With witches only needing four hours of sleep on average, it was rare to be alone in these streets. She walked by witches working on their garden, children playing in the moonlight, and friends meeting up for dinner at 11pm. She walked by the park where families ate at the picnic tables and finally made it to their house, yawning for the tenth time when she unlocked the front door.
But a strange sensation immediately overwhelmed her: hunger. Lexa had finished her wrap less than an hour ago and been content with it… so it was a mystery why her stomach suddenly growled and her mouth watered.
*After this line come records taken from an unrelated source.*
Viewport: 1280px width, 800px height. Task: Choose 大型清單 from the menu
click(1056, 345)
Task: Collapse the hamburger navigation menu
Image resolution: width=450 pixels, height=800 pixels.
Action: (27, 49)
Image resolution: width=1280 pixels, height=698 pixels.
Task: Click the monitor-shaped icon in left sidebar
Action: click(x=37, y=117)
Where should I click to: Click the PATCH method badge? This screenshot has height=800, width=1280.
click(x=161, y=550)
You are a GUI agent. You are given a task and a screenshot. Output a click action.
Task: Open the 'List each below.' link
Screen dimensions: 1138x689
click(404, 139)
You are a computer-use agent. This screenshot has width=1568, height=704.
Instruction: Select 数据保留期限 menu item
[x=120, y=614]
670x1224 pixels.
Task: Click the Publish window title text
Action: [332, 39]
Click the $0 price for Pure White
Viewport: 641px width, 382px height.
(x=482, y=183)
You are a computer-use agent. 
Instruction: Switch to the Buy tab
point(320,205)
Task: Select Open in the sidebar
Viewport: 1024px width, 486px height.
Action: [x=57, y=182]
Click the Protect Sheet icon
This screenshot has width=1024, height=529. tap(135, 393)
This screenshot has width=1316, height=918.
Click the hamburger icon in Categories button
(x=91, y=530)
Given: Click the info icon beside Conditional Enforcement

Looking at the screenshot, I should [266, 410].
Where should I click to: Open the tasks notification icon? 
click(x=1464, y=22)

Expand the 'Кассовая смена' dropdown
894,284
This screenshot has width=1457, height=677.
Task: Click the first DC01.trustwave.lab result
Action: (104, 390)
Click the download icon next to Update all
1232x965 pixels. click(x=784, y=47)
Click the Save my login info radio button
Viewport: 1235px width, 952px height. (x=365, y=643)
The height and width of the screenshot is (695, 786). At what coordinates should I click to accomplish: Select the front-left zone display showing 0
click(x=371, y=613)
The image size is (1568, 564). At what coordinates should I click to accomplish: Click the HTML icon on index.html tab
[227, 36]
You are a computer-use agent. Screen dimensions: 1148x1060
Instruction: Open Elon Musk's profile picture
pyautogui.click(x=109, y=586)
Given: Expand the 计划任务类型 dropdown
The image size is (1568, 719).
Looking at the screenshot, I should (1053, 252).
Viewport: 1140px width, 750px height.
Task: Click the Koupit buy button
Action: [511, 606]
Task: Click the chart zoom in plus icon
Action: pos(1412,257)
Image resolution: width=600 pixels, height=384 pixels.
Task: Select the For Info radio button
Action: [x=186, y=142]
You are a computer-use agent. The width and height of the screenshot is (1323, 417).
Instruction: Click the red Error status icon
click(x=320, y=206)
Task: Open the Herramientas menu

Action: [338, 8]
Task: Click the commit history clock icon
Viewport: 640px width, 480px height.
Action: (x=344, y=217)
She dropped her keys and sniffed the air, licking her lips when the most appetizing smell of apples hit her. It was buttery and sweet—almost as if Lexa could feel it melting on her tongue.
She walked to the kitchen and looked around, only to find spotless countertops and utensils set out to dry. Clarke had cleaned up after herself and nothing seemed to stand out… certainly not an apple pie. A bit miffed, Lexa shook her head and tried to forget about the smell. She’d eaten more than enough already.
She changed into her sleep pants and Bullsfrog t-shirt (the very terrible hockey team Clarke cheered for), readying herself for bed, but nothing seemed to take her mind off of her sudden hunger, and that smell, and the possibility that something delicious was in the kitchen.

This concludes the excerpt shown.